No More Politics in the Workplace
Last night, Expensify CEO David Barrett sent an email urging all their customers to vote for Joe Biden. The response was predictably polarizing, with a lot of people arguing that workplaces shouldn’t be politicized.
Okay, fine. But if we’re doing this, can we carry it through to the end? Because I can think of a lot of corporate political activism that the people complaining are suspiciously quiet about.
They don’t seem to mind when companies donate thousands of dollars to political campaigns.
Or when they sign multi-billion dollar contracts with the military.
Or when they kill taxes that would fund affordable housing.
Or when they fire employees involved in labor organizing.
Or when they allow politicians to use their premises for propaganda.
No, those are all the acceptable kind of corporate politics. The kind that happens in backrooms and hides away on balance sheets. The kind in which lobbyists scratch the backs of politicians in return for favors that aren’t technically quid pro quo.
The message seems to be that it’s fine when companies try to bend the system to their whims, but how dare they try to impose their politics on me, personally. They can put their thumbs on the scale to fatten their wallets, but they cross a line when they suggest that I might be a bad person.
It’s the same bullshit attitude behind Coinbase’s decision to ban political discussion at work, even though a cryptocurrency exchange is an inherently political business.

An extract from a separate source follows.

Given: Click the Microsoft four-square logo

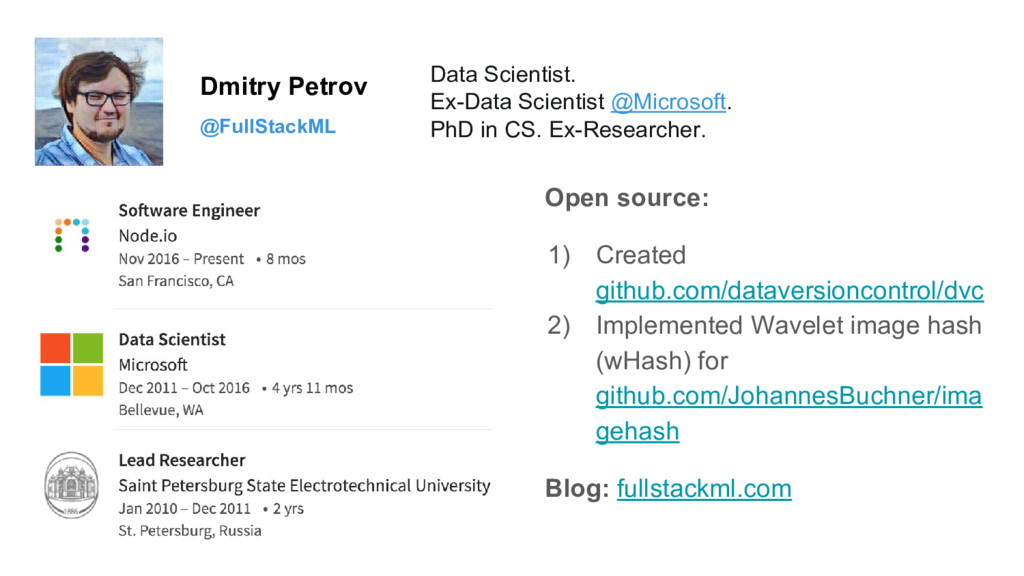Looking at the screenshot, I should coord(72,364).
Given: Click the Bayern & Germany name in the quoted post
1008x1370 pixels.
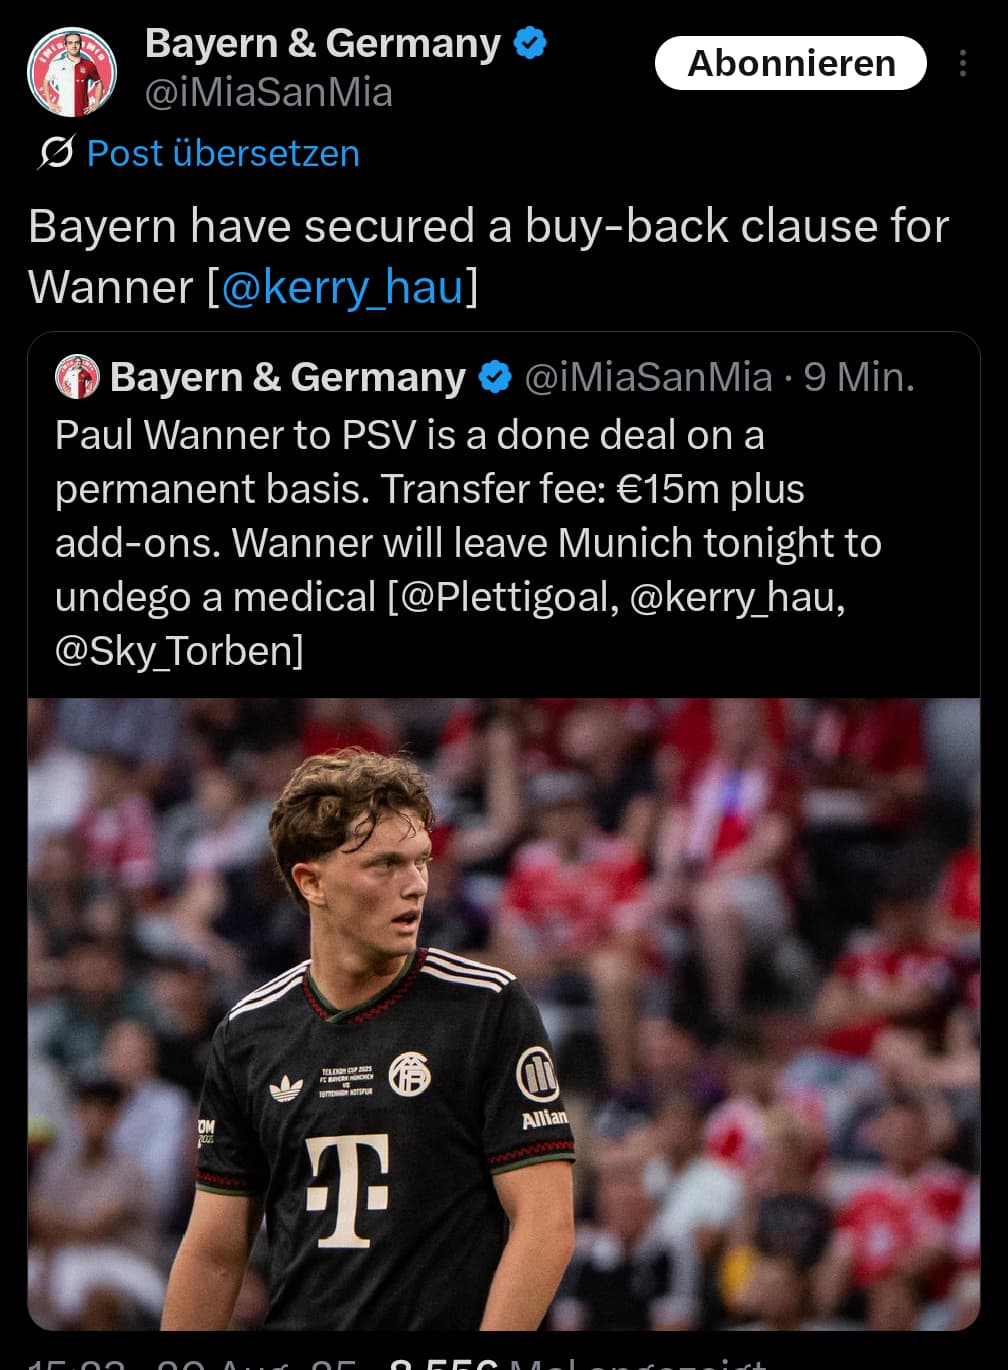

Listen. I get it. You want to be able to work without worrying whether you fall on the wrong side of your employer’s politics. That’s a fair stance to take.
And if you want to fully embrace that stance, more power to you. There are so many instances of private industry cozying up to the government for an unfair advantage. Let’s end lobbying, corporate welfare and police/military contracts. Let’s get rid of revolving doors and regulatory capture. Let’s stop letting companies draft legislation. No more politics in the workplace.
But if your principled opposition begins and ends with someone telling you that a political candidate who has explicitly advocated for voter suppression is anti-democratic, then maybe just sit this one out.